* Exercise requirements:
Transcribe each entry so that nothing differs from the original.

=== Supplied records ===

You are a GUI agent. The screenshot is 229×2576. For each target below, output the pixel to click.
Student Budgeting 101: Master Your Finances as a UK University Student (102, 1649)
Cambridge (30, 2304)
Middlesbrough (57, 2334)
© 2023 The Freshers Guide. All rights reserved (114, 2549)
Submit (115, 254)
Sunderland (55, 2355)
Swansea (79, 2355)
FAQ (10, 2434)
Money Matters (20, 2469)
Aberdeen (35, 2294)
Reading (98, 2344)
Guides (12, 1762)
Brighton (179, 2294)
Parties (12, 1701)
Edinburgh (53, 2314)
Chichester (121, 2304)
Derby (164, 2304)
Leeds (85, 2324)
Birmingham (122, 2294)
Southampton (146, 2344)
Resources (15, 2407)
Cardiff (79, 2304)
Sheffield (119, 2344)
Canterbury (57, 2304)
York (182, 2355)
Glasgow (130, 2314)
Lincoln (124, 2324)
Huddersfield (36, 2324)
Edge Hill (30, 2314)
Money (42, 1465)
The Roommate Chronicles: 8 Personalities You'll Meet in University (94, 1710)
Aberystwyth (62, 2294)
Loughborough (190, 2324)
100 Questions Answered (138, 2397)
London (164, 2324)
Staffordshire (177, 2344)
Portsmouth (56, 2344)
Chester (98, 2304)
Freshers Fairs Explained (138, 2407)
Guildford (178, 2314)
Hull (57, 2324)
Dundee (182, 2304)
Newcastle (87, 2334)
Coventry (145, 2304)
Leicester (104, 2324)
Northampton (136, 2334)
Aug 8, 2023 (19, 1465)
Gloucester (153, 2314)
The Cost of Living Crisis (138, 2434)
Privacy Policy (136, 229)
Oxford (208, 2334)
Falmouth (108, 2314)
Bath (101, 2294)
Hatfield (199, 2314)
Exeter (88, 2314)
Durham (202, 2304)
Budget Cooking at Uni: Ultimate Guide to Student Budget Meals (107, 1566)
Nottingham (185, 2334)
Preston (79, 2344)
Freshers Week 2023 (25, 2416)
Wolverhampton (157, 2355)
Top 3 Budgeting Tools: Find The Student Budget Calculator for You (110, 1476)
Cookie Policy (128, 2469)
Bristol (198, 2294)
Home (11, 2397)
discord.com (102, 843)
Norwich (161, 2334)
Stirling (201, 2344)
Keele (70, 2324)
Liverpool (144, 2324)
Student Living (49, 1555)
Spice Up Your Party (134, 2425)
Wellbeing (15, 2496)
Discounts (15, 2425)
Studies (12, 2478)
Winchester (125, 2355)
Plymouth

===

* Exercise output:
You are a GUI agent. The screenshot is 229×2576. For each target below, output the pixel to click.
Student Budgeting 101: Master Your Finances as a UK University Student (102, 1649)
Cambridge (30, 2304)
Middlesbrough (57, 2334)
© 2023 The Freshers Guide. All rights reserved (114, 2549)
Submit (115, 254)
Sunderland (55, 2355)
Swansea (79, 2355)
FAQ (10, 2434)
Money Matters (20, 2469)
Aberdeen (35, 2294)
Reading (98, 2344)
Guides (12, 1762)
Brighton (179, 2294)
Parties (12, 1701)
Edinburgh (53, 2314)
Chichester (121, 2304)
Derby (164, 2304)
Leeds (85, 2324)
Birmingham (122, 2294)
Southampton (146, 2344)
Resources (15, 2407)
Cardiff (79, 2304)
Sheffield (119, 2344)
Canterbury (57, 2304)
York (182, 2355)
Glasgow (130, 2314)
Lincoln (124, 2324)
Huddersfield (36, 2324)
Edge Hill (30, 2314)
Money (42, 1465)
The Roommate Chronicles: 8 Personalities You'll Meet in University (94, 1710)
Aberystwyth (62, 2294)
Loughborough (190, 2324)
100 Questions Answered (138, 2397)
London (164, 2324)
Staffordshire (177, 2344)
Portsmouth (56, 2344)
Chester (98, 2304)
Freshers Fairs Explained (138, 2407)
Guildford (178, 2314)
Hull (57, 2324)
Dundee (182, 2304)
Newcastle (87, 2334)
Coventry (145, 2304)
Leicester (104, 2324)
Northampton (136, 2334)
Aug 8, 2023 (19, 1465)
Gloucester (153, 2314)
The Cost of Living Crisis (138, 2434)
Privacy Policy (136, 229)
Oxford (208, 2334)
Falmouth (108, 2314)
Bath (101, 2294)
Hatfield (199, 2314)
Exeter (88, 2314)
Durham (202, 2304)
Budget Cooking at Uni: Ultimate Guide to Student Budget Meals (107, 1566)
Nottingham (185, 2334)
Preston (79, 2344)
Freshers Week 2023 (25, 2416)
Wolverhampton (157, 2355)
Top 3 Budgeting Tools: Find The Student Budget Calculator for You (110, 1476)
Cookie Policy (128, 2469)
Bristol (198, 2294)
Home (11, 2397)
discord.com (102, 843)
Norwich (161, 2334)
Stirling (201, 2344)
Keele (70, 2324)
Liverpool (144, 2324)
Student Living (49, 1555)
Spice Up Your Party (134, 2425)
Wellbeing (15, 2496)
Discounts (15, 2425)
Studies (12, 2478)
Winchester (125, 2355)
Plymouth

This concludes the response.